Human vascular smooth muscle cells express interleukin-1 beta-converting enzyme (ICE), but inhibit processing of the interleukin-1 beta precursor by ICE

Local immunoregulatory processes during normal vascular biology or pathogenesis are mediated in part by the production of and response to cytokines by vessel wall cells. Among these cytokines interleukin (IL)-1 is considered to be of major importance. Although vascular smooth muscle (SMC) and endothelial cells (EC) expressed both IL-1 alpha and IL-1 beta as cell-associated, 33-kilodalton (kD) precursors, SMC neither contained detectable mature IL-1 beta, nor processed recombinant IL-1 beta precursor into its mature 17-kD form. Thus, we investigated the expression and function of IL-1 beta-converting enzyme (ICE) in vascular cells. We demonstrate in processing experiments with recombinant IL-1 precursor molecules that EC processed IL-1 beta, in contrast to SMC. Despite the failure of SMC to process IL-1 beta, these cells expressed ICE mRNA, immunoreactive ICE protein, and the expected IL-1 beta nucleotide sequence.

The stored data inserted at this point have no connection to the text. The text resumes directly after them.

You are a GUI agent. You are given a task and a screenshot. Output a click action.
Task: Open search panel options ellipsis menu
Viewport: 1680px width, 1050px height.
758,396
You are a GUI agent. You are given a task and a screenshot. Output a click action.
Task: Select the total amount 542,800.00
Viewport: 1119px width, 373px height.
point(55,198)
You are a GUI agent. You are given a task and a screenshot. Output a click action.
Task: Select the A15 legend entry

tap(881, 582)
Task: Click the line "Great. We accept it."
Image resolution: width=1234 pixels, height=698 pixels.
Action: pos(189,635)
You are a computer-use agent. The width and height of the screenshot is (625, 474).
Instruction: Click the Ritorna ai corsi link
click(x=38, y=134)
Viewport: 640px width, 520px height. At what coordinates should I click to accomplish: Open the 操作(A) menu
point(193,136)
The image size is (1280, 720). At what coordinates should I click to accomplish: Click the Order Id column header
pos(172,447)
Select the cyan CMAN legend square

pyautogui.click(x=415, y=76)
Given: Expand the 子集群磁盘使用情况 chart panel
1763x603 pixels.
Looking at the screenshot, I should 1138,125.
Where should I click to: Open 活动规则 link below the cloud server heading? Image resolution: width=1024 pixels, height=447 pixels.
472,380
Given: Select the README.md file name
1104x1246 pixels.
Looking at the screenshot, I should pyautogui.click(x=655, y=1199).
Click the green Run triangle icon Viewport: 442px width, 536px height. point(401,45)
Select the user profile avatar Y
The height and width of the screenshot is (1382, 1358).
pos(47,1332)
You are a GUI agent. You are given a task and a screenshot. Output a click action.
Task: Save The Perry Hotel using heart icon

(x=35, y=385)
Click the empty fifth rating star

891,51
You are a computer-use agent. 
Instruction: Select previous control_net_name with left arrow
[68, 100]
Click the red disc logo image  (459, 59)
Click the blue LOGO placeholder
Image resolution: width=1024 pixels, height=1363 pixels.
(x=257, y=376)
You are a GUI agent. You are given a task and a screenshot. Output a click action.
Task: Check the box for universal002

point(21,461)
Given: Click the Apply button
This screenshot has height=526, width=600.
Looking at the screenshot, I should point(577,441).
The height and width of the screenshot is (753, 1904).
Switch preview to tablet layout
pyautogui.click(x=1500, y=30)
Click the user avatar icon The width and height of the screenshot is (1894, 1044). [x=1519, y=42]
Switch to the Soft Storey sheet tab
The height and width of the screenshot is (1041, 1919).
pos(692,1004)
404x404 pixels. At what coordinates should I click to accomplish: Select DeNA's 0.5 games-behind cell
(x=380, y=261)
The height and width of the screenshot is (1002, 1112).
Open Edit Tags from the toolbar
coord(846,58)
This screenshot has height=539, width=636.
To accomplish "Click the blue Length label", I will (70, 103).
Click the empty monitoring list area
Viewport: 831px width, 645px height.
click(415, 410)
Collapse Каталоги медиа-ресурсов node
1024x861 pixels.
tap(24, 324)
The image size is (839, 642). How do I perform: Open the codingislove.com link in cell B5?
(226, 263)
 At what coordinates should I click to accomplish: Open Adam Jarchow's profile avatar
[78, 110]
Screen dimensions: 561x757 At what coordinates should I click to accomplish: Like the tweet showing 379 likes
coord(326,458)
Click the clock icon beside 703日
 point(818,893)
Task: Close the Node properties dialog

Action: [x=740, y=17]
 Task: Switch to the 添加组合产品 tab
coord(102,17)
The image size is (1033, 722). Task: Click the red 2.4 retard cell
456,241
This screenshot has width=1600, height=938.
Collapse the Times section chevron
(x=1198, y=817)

The lack of processing was explained by our finding that extracts of SMC specifically and concentration dependently blocked processing of IL-1 beta precursor by recombinant or native ICE. The initial biochemical characterization of the inhibitory activity showed that it is heat-labile, has a molecular size of 50-100 kD, and is associated to the cell membrane compartment. Inhibition of processing, i.e., activation of TL-1 beta precursor by SMC may constitute a novel regulatory mechanism during normal vascular biology or pathogenesis of vascular diseases.